:: Extracted records
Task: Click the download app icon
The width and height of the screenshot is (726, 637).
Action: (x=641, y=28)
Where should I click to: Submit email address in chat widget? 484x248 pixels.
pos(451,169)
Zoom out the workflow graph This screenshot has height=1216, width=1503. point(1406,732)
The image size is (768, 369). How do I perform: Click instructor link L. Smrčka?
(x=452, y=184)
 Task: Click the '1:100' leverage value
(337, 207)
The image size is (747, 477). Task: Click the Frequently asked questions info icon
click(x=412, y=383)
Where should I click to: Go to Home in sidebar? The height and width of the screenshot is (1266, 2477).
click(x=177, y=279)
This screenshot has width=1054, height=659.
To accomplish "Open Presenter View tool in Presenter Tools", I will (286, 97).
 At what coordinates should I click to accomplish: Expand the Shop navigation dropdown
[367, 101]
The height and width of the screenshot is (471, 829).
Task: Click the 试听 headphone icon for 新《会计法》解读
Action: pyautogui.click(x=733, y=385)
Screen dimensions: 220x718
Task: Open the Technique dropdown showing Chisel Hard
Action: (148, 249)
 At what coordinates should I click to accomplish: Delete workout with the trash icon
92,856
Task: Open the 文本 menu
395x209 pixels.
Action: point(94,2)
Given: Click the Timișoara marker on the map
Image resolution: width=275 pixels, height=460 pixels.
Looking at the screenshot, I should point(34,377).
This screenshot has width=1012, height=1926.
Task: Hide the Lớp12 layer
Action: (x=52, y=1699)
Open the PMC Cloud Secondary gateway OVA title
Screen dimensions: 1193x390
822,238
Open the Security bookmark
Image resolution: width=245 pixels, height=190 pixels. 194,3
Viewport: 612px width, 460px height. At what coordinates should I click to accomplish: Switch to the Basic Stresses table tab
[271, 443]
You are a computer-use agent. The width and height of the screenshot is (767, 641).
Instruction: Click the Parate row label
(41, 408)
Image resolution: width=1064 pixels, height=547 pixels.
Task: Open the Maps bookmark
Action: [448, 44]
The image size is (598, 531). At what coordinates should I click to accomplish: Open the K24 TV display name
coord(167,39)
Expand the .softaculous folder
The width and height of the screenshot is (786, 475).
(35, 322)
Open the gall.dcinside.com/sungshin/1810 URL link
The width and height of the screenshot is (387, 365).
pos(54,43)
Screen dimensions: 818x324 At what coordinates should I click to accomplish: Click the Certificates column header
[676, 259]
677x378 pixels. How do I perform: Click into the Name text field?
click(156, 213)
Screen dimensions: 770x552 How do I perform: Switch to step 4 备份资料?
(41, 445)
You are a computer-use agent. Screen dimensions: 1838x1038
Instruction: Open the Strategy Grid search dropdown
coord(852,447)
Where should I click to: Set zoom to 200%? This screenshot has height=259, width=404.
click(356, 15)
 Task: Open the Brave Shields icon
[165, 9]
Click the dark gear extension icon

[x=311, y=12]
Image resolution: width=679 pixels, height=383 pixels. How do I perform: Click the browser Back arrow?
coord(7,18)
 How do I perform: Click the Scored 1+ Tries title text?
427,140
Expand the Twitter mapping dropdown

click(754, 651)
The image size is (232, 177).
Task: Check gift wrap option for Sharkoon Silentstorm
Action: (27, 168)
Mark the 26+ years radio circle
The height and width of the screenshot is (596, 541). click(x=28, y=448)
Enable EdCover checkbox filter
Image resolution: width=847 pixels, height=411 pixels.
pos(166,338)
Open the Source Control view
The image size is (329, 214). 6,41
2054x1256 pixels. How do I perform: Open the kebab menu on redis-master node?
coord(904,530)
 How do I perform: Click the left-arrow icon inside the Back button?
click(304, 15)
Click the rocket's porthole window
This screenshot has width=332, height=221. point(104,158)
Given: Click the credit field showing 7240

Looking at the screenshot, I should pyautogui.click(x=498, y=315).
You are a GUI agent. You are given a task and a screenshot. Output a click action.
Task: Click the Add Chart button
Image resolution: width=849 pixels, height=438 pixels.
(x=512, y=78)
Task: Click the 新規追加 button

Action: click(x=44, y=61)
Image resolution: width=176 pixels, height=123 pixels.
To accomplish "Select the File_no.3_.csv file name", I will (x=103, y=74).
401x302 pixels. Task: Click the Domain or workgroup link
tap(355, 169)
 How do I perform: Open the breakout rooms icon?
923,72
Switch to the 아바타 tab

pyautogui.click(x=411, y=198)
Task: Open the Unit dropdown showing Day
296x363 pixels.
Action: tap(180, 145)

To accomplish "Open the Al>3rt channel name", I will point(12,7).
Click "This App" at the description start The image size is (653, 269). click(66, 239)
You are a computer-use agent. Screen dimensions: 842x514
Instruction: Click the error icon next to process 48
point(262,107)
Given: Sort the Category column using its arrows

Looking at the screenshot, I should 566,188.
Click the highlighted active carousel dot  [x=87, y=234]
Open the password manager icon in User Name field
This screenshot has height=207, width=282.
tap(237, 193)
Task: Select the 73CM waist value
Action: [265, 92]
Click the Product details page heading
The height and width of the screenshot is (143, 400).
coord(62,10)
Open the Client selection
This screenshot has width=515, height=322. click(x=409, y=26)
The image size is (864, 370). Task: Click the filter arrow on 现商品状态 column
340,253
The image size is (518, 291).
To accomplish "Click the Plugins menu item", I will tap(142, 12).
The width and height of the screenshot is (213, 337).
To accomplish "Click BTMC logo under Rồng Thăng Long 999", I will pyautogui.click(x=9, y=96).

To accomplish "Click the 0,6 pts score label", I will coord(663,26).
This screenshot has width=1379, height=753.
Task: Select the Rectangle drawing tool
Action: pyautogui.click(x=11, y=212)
::::
Rewrite the lines from the start of the data listing through the line containing "pos(451,169)", renaming "chat widget" to "chat panel" and leaving everything else unchanged.

Task: Click the download app icon
The width and height of the screenshot is (726, 637).
Action: (x=641, y=28)
Where should I click to: Submit email address in chat panel? 484x248 pixels.
pos(451,169)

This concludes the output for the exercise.